The occurrence of pfhrp2 and/or pfhrp3 gene deletions can also be a contributing factor to false-negative mRDT results.^2,21–23 In this study, only 60 samples were found to have a gene deletion of pfhrp2 and/or pfhrp3. Thus, the majority of false-negative testing by mRDT is likely due to low-density infections. This finding is consistent with recent studies conducted in Tanzania and Kenya.^24,25 However, the presence of this level of pfhrp2/3 deletion was surprising, especially given the location in Tanzania where it was found. The majority of these samples (>80%) were collected from the Kagera region, but others were also from regions with high transmission strata. It has been postulated that pfhrp2/3 deletions are likely to become more of a problem in areas of low transmission.²⁶ Although these deletions were found in asymptomatic infections, these findings highlight the need for a more comprehensive survey to determine the prevalence of pfhrp2/3 gene deletions among individuals seeking healthcare for fever/malaria symptoms at healthcare facilities in Kagera region. In addition, genomic analysis of isolates identified in this region could help us determine whether this is a new origin of pfhrp2/3 deletions or if these represent spread from other areas of Africa or elsewhere globally.²⁷

The study has limitations, notably that the samples analyzed were collected more than 6 years before the study took place.

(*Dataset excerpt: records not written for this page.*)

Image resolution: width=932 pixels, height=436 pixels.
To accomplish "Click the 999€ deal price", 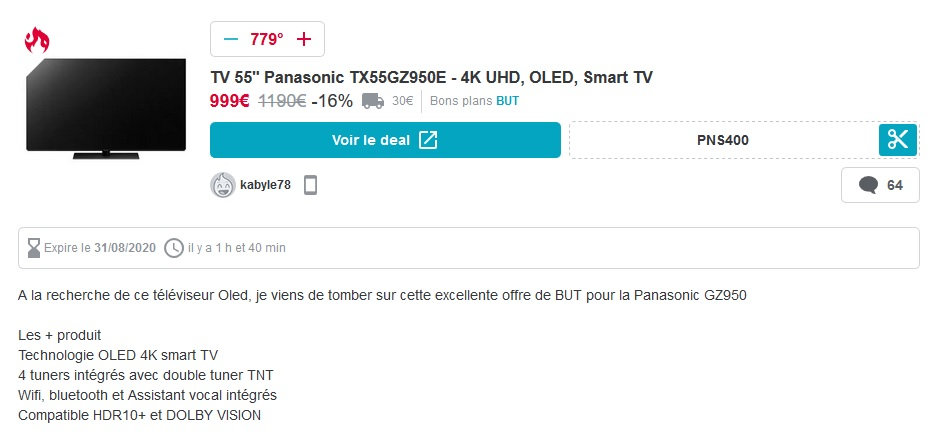I will click(229, 101).
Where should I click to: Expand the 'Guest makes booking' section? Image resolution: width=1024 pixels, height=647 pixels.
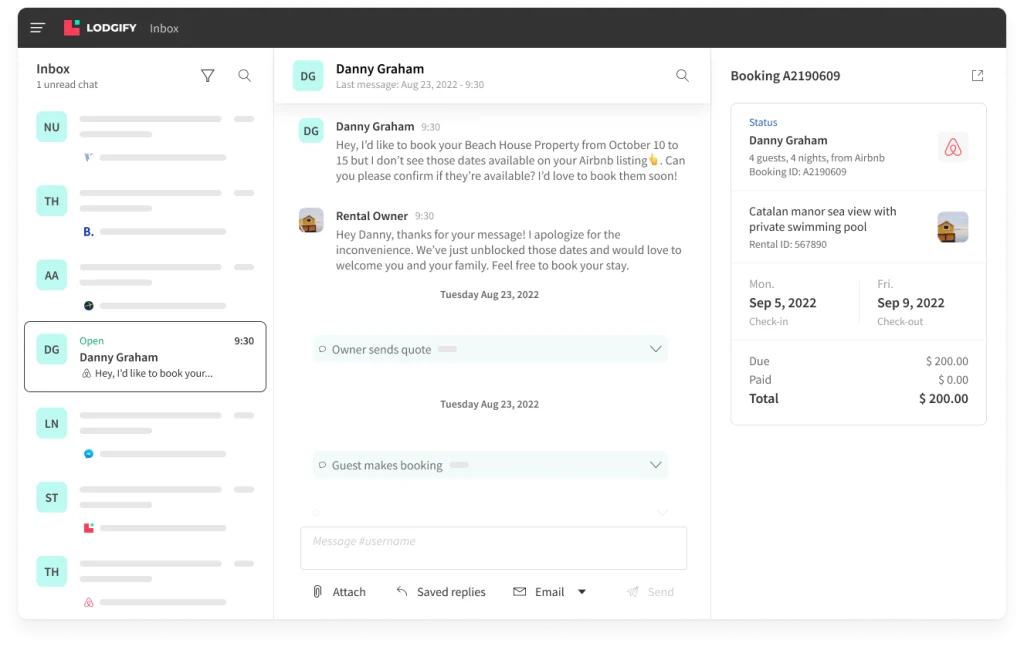click(x=656, y=465)
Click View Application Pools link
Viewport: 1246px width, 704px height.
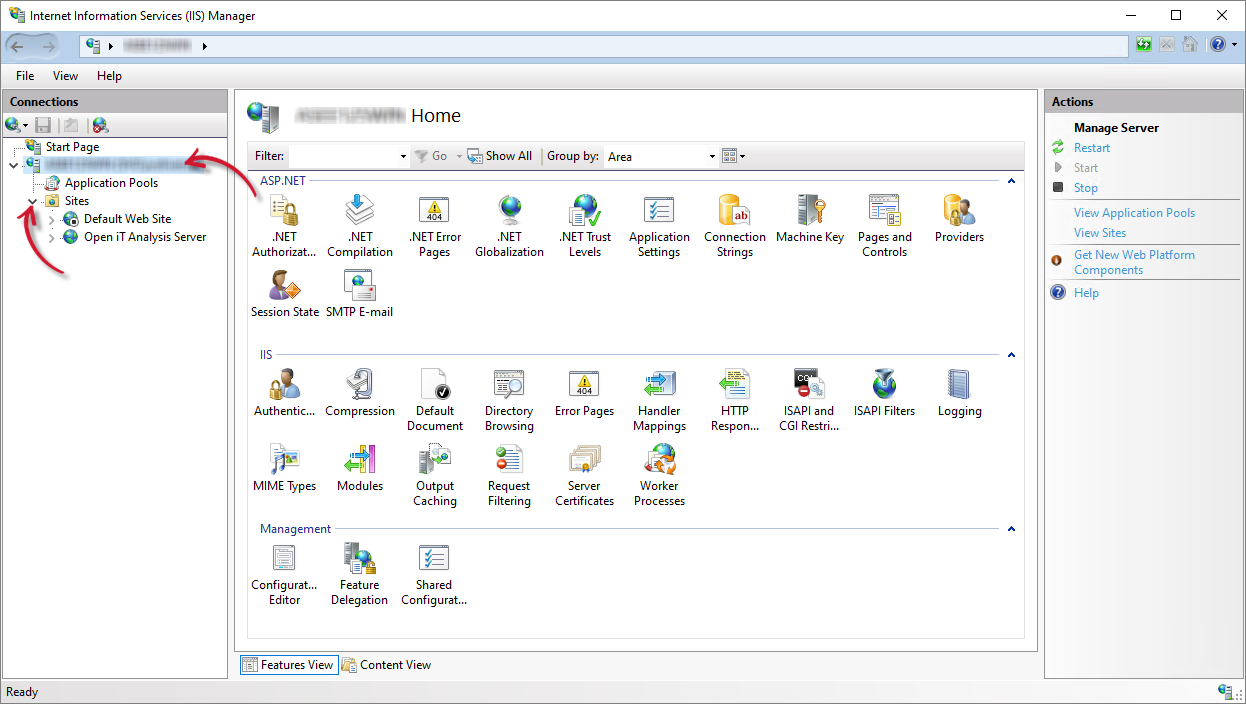(x=1134, y=213)
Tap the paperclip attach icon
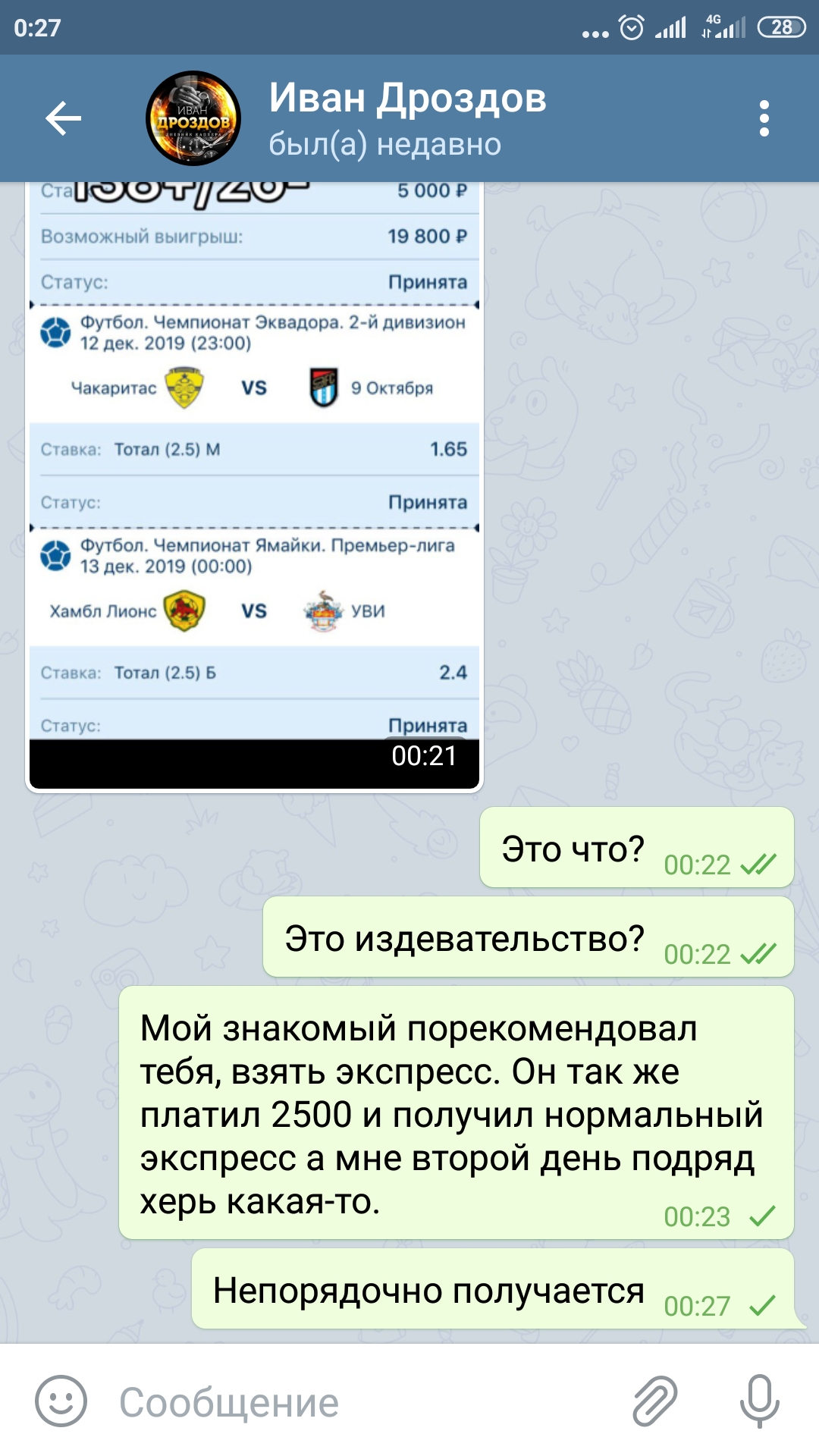Image resolution: width=819 pixels, height=1456 pixels. click(655, 1401)
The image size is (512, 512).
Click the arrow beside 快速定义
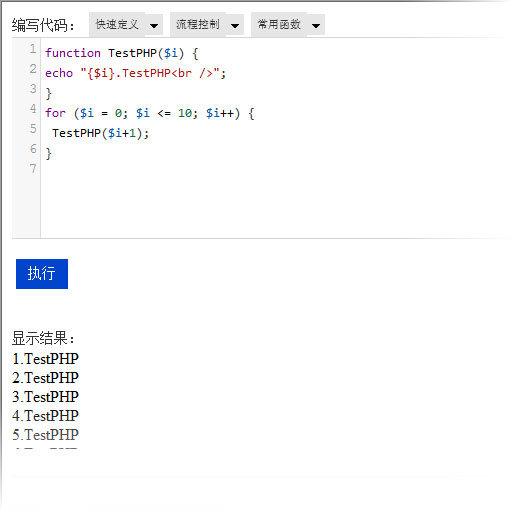pyautogui.click(x=154, y=25)
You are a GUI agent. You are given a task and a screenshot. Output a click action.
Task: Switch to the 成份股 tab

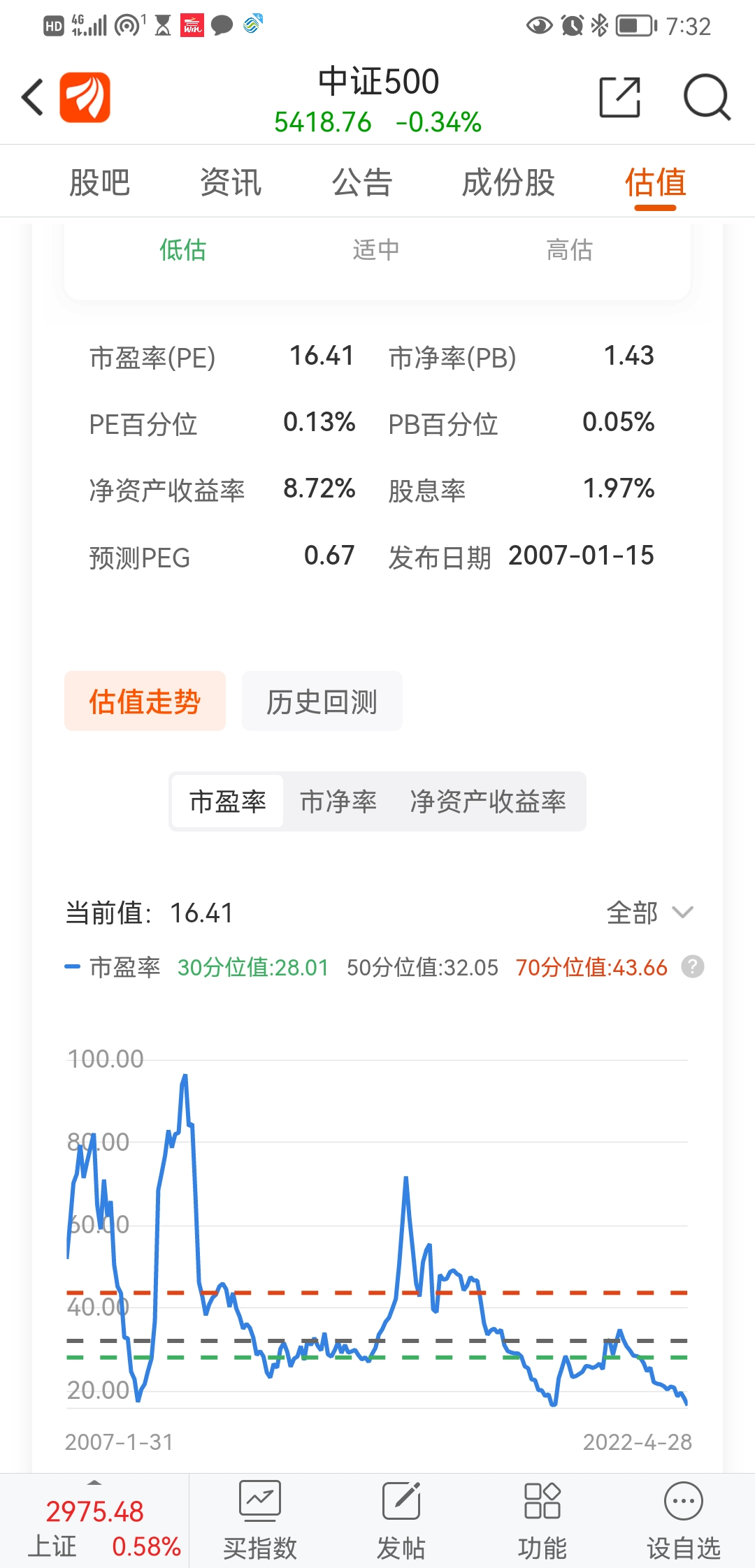click(508, 182)
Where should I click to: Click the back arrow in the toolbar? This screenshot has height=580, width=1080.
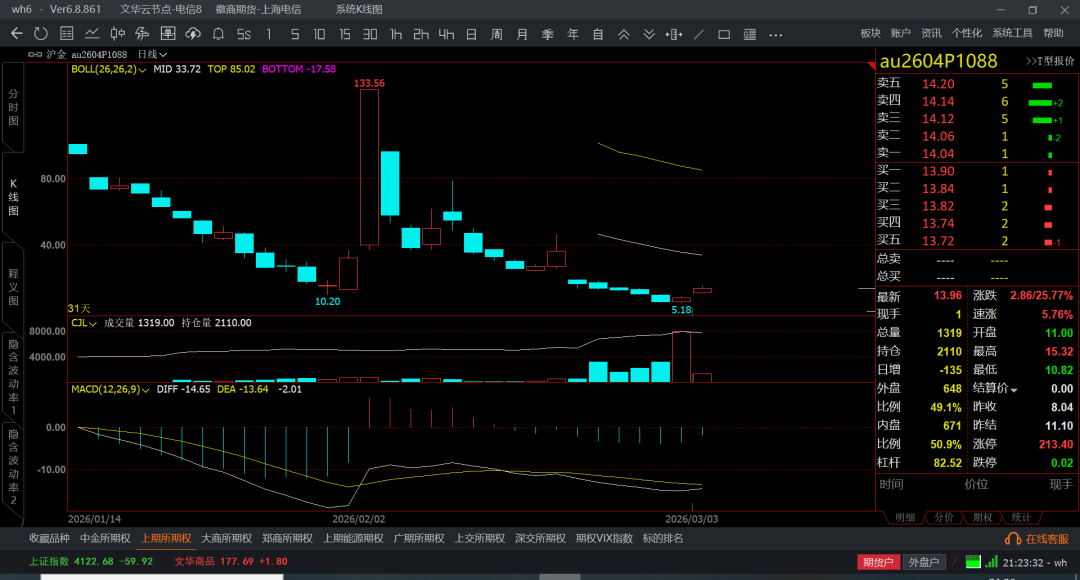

This temporal gap introduces a potential disparity between the characteristics of the samples at the time of collection and the current circumstances. Additionally, the extended storage of samples before conducting molecular assays poses a risk of underestimating the molecular identification of parasites. In addition, limiting deletion calls to samples with qPCR parasite densities >50 p/µL reduces the risk of deletion misclassification but prevents us from determining the true prevalence of deleted strains. Our estimates should be viewed as a lower bound. Finally, studies of asymptomatic participants are insufficient to inform policy change; the WHO surveillance protocol recommends a 5% prevalence threshold among symptomatic malaria cases to trigger use of non-HRP2 based RDTs.²⁸

CONCLUSION

In conclusion, the mRDTs demonstrated moderate sensitivity but high specificity when compared with PCR for screening asymptomatic schoolchildren for malaria in higher transmission zones. This performance characteristics of the mRDTs worsened with analysis of low transmission settings, likely because of common low parasitemia infections. Additionally, the prevalence of pfhrp2 and or pfhrp3 gene deletions was found to be low overall, but infection by deleted strains unexpectedly clustered in the Kagera region, an area of high transmission. Although mRDTs have been extremely useful, the addition of collecting a DBS to allow molecular methods for understanding the parasite population is highly beneficial. However, the marginal gains in sensitivity from molecular tests may be outweighed by the practical challenges of implementing these sophisticated and costly technologies on a large scale in resource-poor settings.

Note: Supplemental materials appear at www.ajtmh.org.